**WORK TO BE COMPLETED**. Can you copy the records from the line containing "Image resolution: width=684" through the end, switching "Variance to Plan" to "Variance to Budget", keeping everything else unchanged, and leaving out the pictures?

**GIVEN DATA**.

----

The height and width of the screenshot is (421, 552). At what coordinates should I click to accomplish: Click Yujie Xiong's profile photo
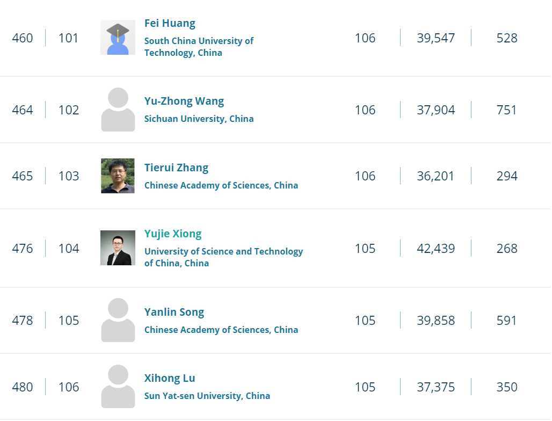(x=118, y=248)

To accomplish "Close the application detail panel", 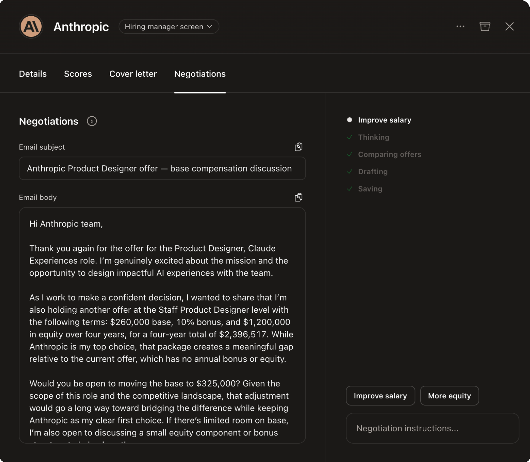I will click(x=509, y=27).
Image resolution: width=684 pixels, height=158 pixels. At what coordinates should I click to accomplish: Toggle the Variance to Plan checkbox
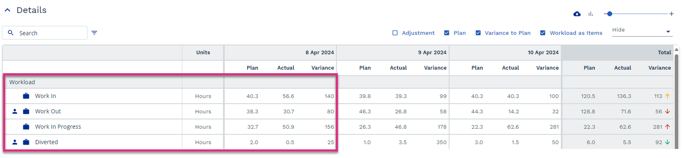coord(478,33)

----

**WRITTEN SOLUTION**.
Image resolution: width=684 pixels, height=158 pixels. At what coordinates should I click to accomplish: Toggle the Variance to Budget checkbox
coord(478,33)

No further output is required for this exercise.